YOUR INSTRUCTIONS →
Reproduce the entries below word for word, starting at the line containing "Task: Select the Price column header" and ending at the line containing "Action: click(892, 785)", with both of those lines included. Leave the pictures out of your answer.

THE DATA →
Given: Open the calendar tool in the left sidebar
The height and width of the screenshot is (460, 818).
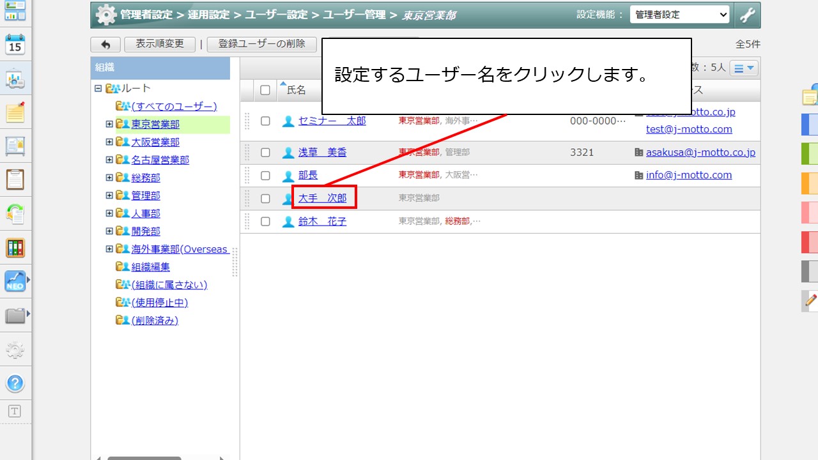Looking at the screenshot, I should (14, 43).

...

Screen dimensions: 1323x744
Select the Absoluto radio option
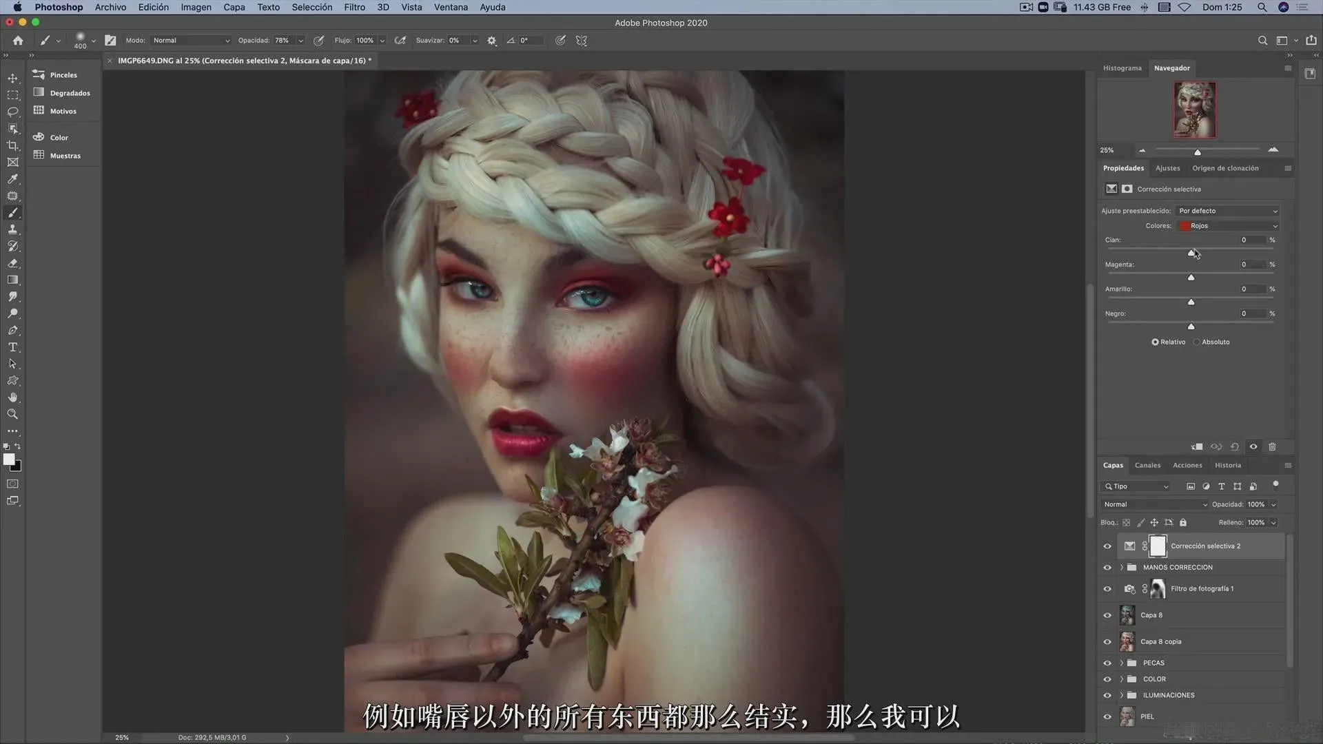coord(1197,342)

==

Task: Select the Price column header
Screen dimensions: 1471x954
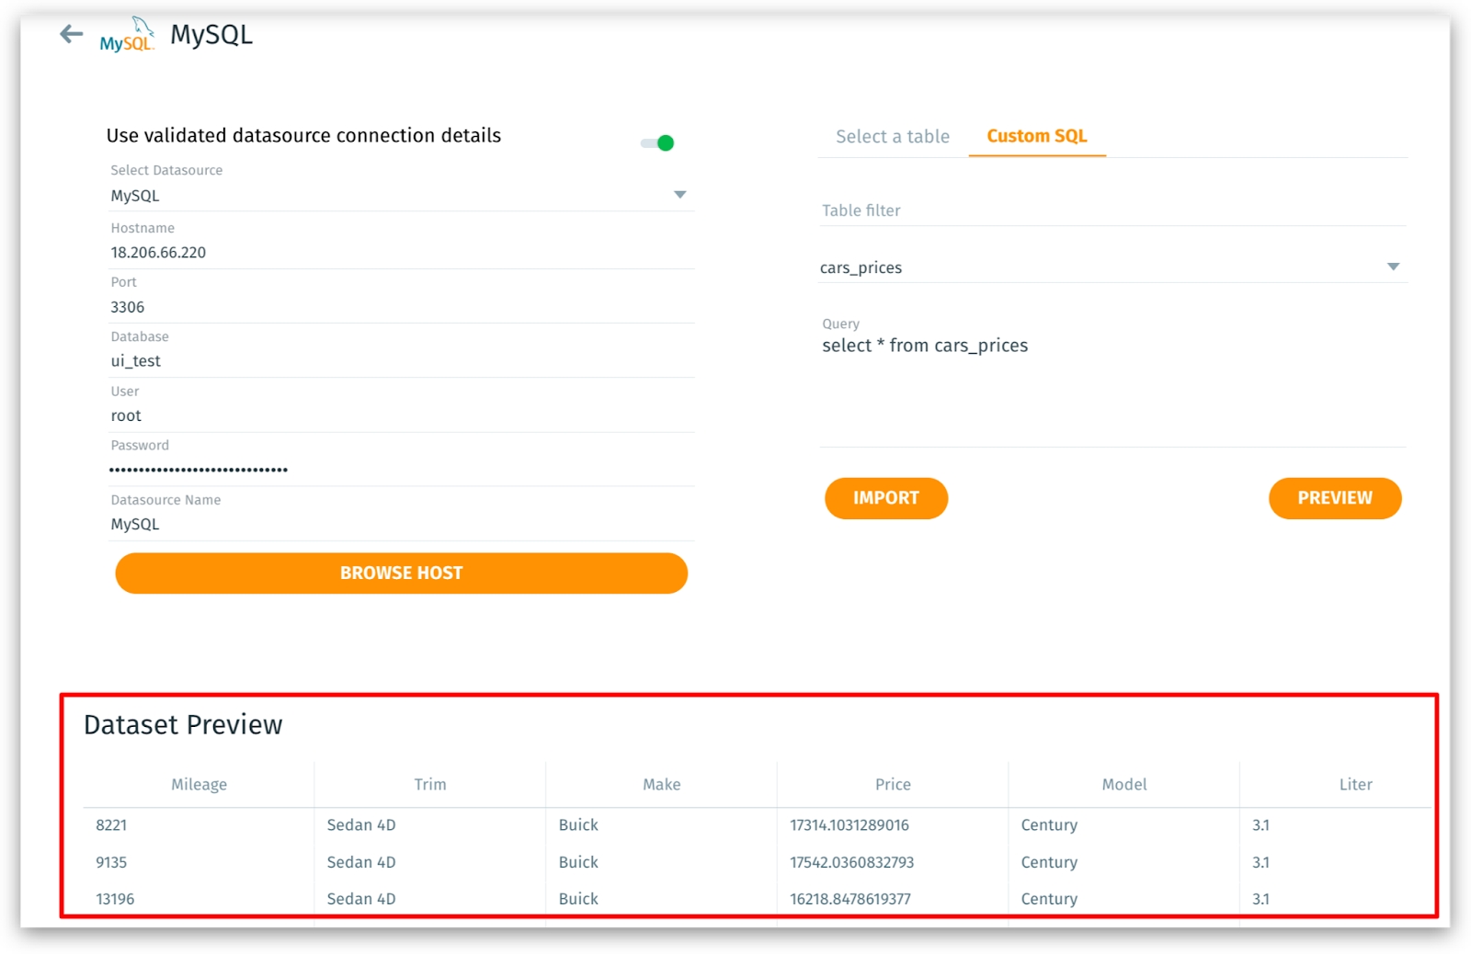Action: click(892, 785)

ANSWER FOR THE TASK →
Task: Select the Price column header
Screen dimensions: 1471x954
Action: click(892, 785)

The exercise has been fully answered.